→ **Exercise**: Write out every entry once more, character for character.

→ **Material supplied**:
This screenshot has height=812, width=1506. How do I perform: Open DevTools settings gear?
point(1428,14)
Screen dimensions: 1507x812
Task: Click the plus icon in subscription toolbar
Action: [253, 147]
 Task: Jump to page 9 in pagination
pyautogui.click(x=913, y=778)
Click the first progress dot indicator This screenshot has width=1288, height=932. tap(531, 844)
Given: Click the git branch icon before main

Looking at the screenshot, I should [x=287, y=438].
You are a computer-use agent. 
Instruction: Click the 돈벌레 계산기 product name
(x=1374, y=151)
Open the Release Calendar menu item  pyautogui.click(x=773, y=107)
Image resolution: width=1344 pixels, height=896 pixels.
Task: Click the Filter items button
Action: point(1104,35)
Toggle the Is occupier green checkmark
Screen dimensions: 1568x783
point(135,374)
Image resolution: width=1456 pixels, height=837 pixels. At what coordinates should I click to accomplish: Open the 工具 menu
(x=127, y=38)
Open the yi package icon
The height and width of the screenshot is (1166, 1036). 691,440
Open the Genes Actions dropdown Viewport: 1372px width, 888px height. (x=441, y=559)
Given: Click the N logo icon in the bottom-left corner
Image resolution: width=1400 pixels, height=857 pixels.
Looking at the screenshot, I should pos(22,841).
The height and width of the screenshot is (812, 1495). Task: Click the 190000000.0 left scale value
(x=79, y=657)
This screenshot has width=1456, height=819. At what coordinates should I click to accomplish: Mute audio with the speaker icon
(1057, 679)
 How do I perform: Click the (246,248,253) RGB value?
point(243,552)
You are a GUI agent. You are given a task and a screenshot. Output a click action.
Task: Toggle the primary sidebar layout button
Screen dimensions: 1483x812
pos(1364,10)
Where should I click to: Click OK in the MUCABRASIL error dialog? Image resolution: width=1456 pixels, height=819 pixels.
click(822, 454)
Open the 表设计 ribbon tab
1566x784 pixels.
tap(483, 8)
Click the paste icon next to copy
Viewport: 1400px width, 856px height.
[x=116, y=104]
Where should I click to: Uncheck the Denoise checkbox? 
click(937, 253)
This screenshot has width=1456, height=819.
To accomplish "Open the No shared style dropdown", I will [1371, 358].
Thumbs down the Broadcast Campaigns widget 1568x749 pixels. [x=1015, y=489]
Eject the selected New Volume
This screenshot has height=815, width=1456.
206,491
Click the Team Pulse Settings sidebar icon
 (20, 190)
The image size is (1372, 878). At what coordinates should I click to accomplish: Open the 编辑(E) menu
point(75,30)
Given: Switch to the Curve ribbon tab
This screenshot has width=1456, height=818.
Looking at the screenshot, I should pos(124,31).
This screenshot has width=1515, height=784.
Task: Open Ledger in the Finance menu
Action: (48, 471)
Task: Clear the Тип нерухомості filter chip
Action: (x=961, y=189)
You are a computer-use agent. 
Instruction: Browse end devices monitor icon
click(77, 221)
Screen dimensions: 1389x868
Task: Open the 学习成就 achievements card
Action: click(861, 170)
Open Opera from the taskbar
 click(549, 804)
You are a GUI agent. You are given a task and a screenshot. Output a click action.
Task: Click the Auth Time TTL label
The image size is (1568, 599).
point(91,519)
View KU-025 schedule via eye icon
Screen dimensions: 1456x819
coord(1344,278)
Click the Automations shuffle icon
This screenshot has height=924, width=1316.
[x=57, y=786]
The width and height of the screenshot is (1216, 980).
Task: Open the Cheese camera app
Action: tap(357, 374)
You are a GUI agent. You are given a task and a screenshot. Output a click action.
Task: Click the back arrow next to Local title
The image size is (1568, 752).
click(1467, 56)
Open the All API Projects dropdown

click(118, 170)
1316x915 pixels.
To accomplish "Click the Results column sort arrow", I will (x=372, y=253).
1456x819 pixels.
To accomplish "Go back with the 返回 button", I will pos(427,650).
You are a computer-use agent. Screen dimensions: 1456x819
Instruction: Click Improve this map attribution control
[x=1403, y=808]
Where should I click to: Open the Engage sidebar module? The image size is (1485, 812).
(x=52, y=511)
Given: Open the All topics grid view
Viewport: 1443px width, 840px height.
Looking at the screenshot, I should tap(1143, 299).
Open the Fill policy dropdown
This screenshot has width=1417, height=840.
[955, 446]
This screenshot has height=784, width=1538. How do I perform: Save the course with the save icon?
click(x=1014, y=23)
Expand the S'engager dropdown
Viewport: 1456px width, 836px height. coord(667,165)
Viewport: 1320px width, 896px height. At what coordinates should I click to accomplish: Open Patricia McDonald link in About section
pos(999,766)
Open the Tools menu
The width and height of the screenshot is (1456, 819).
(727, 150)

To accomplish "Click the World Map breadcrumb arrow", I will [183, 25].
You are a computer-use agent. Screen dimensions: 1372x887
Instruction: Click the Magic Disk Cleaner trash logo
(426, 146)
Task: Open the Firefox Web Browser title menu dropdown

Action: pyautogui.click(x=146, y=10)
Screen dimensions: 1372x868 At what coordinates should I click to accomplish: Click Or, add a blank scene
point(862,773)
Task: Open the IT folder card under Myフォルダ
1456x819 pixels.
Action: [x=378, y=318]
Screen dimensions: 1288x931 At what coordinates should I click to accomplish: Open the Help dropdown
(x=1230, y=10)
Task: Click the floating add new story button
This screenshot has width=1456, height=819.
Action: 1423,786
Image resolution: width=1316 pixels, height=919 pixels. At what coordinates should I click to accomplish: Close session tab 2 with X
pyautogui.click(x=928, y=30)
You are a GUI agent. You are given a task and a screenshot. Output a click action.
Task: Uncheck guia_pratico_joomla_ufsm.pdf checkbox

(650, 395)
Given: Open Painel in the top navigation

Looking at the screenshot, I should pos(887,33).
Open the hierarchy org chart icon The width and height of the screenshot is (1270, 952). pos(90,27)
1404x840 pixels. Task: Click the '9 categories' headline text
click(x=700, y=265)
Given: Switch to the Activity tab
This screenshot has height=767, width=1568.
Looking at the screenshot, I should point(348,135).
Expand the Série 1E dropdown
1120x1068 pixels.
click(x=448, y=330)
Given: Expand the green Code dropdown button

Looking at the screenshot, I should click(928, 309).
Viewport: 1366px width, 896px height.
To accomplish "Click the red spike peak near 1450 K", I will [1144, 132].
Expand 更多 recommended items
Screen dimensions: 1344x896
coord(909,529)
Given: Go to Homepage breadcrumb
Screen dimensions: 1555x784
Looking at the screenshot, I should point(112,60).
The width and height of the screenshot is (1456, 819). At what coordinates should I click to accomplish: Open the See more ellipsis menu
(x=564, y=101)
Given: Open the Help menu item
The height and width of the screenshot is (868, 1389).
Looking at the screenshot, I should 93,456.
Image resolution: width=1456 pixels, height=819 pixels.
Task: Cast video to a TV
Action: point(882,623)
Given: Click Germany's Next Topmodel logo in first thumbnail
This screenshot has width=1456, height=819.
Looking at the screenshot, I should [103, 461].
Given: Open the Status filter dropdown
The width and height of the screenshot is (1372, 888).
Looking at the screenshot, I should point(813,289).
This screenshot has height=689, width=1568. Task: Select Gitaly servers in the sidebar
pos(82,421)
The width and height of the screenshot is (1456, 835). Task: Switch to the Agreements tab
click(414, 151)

→ **Answer for the task**:
This screenshot has height=812, width=1506. How do I perform: Open DevTools settings gear?
point(1428,14)
Screen dimensions: 1507x812
Task: Click the plus icon in subscription toolbar
Action: [253, 147]
 Task: Jump to page 9 in pagination
pyautogui.click(x=913, y=778)
Click the first progress dot indicator This screenshot has width=1288, height=932. tap(531, 844)
Given: Click the git branch icon before main

Looking at the screenshot, I should [x=287, y=438].
You are a computer-use agent. 
Instruction: Click the 돈벌레 계산기 product name
(x=1374, y=151)
Open the Release Calendar menu item  pyautogui.click(x=773, y=107)
Image resolution: width=1344 pixels, height=896 pixels.
Task: Click the Filter items button
Action: point(1104,35)
Toggle the Is occupier green checkmark
Screen dimensions: 1568x783
point(135,374)
Image resolution: width=1456 pixels, height=837 pixels. At what coordinates should I click to accomplish: Open the 工具 menu
(x=127, y=38)
Open the yi package icon
The height and width of the screenshot is (1166, 1036). 691,440
Open the Genes Actions dropdown Viewport: 1372px width, 888px height. (x=441, y=559)
Given: Click the N logo icon in the bottom-left corner
Image resolution: width=1400 pixels, height=857 pixels.
Looking at the screenshot, I should pos(22,841).
The height and width of the screenshot is (812, 1495). Task: Click the 190000000.0 left scale value
(x=79, y=657)
This screenshot has width=1456, height=819. At what coordinates should I click to accomplish: Mute audio with the speaker icon
(1057, 679)
 How do I perform: Click the (246,248,253) RGB value?
point(243,552)
You are a GUI agent. You are given a task and a screenshot. Output a click action.
Task: Toggle the primary sidebar layout button
Screen dimensions: 1483x812
pos(1364,10)
Where should I click to: Click OK in the MUCABRASIL error dialog? Image resolution: width=1456 pixels, height=819 pixels.
click(822, 454)
Open the 表设计 ribbon tab
1566x784 pixels.
tap(483, 8)
Click the paste icon next to copy
Viewport: 1400px width, 856px height.
[x=116, y=104]
Where should I click to: Uncheck the Denoise checkbox? 
click(937, 253)
This screenshot has width=1456, height=819.
To accomplish "Open the No shared style dropdown", I will [1371, 358].
Thumbs down the Broadcast Campaigns widget 1568x749 pixels. [x=1015, y=489]
Eject the selected New Volume
This screenshot has height=815, width=1456.
206,491
Click the Team Pulse Settings sidebar icon
 (20, 190)
The image size is (1372, 878). At what coordinates should I click to accomplish: Open the 编辑(E) menu
point(75,30)
Given: Switch to the Curve ribbon tab
This screenshot has width=1456, height=818.
Looking at the screenshot, I should pos(124,31).
This screenshot has width=1515, height=784.
Task: Open Ledger in the Finance menu
Action: (48, 471)
Task: Clear the Тип нерухомості filter chip
Action: (x=961, y=189)
You are a computer-use agent. 
Instruction: Browse end devices monitor icon
click(77, 221)
Screen dimensions: 1389x868
Task: Open the 学习成就 achievements card
Action: click(861, 170)
Open Opera from the taskbar
 click(549, 804)
You are a GUI agent. You are given a task and a screenshot. Output a click action.
Task: Click the Auth Time TTL label
The image size is (1568, 599).
point(91,519)
View KU-025 schedule via eye icon
Screen dimensions: 1456x819
coord(1344,278)
Click the Automations shuffle icon
This screenshot has height=924, width=1316.
[x=57, y=786]
The width and height of the screenshot is (1216, 980).
Task: Open the Cheese camera app
Action: tap(357, 374)
You are a GUI agent. You are given a task and a screenshot. Output a click action.
Task: Click the back arrow next to Local title
The image size is (1568, 752).
click(1467, 56)
Open the All API Projects dropdown

click(118, 170)
1316x915 pixels.
To accomplish "Click the Results column sort arrow", I will (x=372, y=253).
1456x819 pixels.
To accomplish "Go back with the 返回 button", I will pos(427,650).
You are a computer-use agent. Screen dimensions: 1456x819
Instruction: Click Improve this map attribution control
[x=1403, y=808]
Where should I click to: Open the Engage sidebar module? The image size is (1485, 812).
(x=52, y=511)
Given: Open the All topics grid view
Viewport: 1443px width, 840px height.
Looking at the screenshot, I should tap(1143, 299).
Open the Fill policy dropdown
This screenshot has width=1417, height=840.
[955, 446]
This screenshot has height=784, width=1538. How do I perform: Save the course with the save icon?
click(x=1014, y=23)
Expand the S'engager dropdown
Viewport: 1456px width, 836px height. coord(667,165)
Viewport: 1320px width, 896px height. At what coordinates should I click to accomplish: Open Patricia McDonald link in About section
pos(999,766)
Open the Tools menu
The width and height of the screenshot is (1456, 819).
(727, 150)

To accomplish "Click the World Map breadcrumb arrow", I will [183, 25].
You are a computer-use agent. Screen dimensions: 1372x887
Instruction: Click the Magic Disk Cleaner trash logo
(426, 146)
Task: Open the Firefox Web Browser title menu dropdown

Action: pyautogui.click(x=146, y=10)
Screen dimensions: 1372x868 At what coordinates should I click to accomplish: Click Or, add a blank scene
point(862,773)
Task: Open the IT folder card under Myフォルダ
1456x819 pixels.
Action: [x=378, y=318]
Screen dimensions: 1288x931 At what coordinates should I click to accomplish: Open the Help dropdown
(x=1230, y=10)
Task: Click the floating add new story button
This screenshot has width=1456, height=819.
Action: 1423,786
Image resolution: width=1316 pixels, height=919 pixels. At what coordinates should I click to accomplish: Close session tab 2 with X
pyautogui.click(x=928, y=30)
You are a GUI agent. You are given a task and a screenshot. Output a click action.
Task: Uncheck guia_pratico_joomla_ufsm.pdf checkbox

(650, 395)
Given: Open Painel in the top navigation

Looking at the screenshot, I should pos(887,33).
Open the hierarchy org chart icon The width and height of the screenshot is (1270, 952). pos(90,27)
1404x840 pixels. Task: Click the '9 categories' headline text
click(x=700, y=265)
Given: Switch to the Activity tab
This screenshot has height=767, width=1568.
Looking at the screenshot, I should point(348,135).
Expand the Série 1E dropdown
1120x1068 pixels.
click(x=448, y=330)
Given: Expand the green Code dropdown button

Looking at the screenshot, I should click(928, 309).
Viewport: 1366px width, 896px height.
To accomplish "Click the red spike peak near 1450 K", I will [1144, 132].
Expand 更多 recommended items
Screen dimensions: 1344x896
coord(909,529)
Given: Go to Homepage breadcrumb
Screen dimensions: 1555x784
Looking at the screenshot, I should point(112,60).
The width and height of the screenshot is (1456, 819). At what coordinates should I click to accomplish: Open the See more ellipsis menu
(x=564, y=101)
Given: Open the Help menu item
The height and width of the screenshot is (868, 1389).
Looking at the screenshot, I should 93,456.
Image resolution: width=1456 pixels, height=819 pixels.
Task: Cast video to a TV
Action: point(882,623)
Given: Click Germany's Next Topmodel logo in first thumbnail
This screenshot has width=1456, height=819.
Looking at the screenshot, I should [103, 461].
Given: Open the Status filter dropdown
The width and height of the screenshot is (1372, 888).
Looking at the screenshot, I should point(813,289).
This screenshot has height=689, width=1568. Task: Select Gitaly servers in the sidebar
pos(82,421)
The width and height of the screenshot is (1456, 835). Task: Switch to the Agreements tab
click(414, 151)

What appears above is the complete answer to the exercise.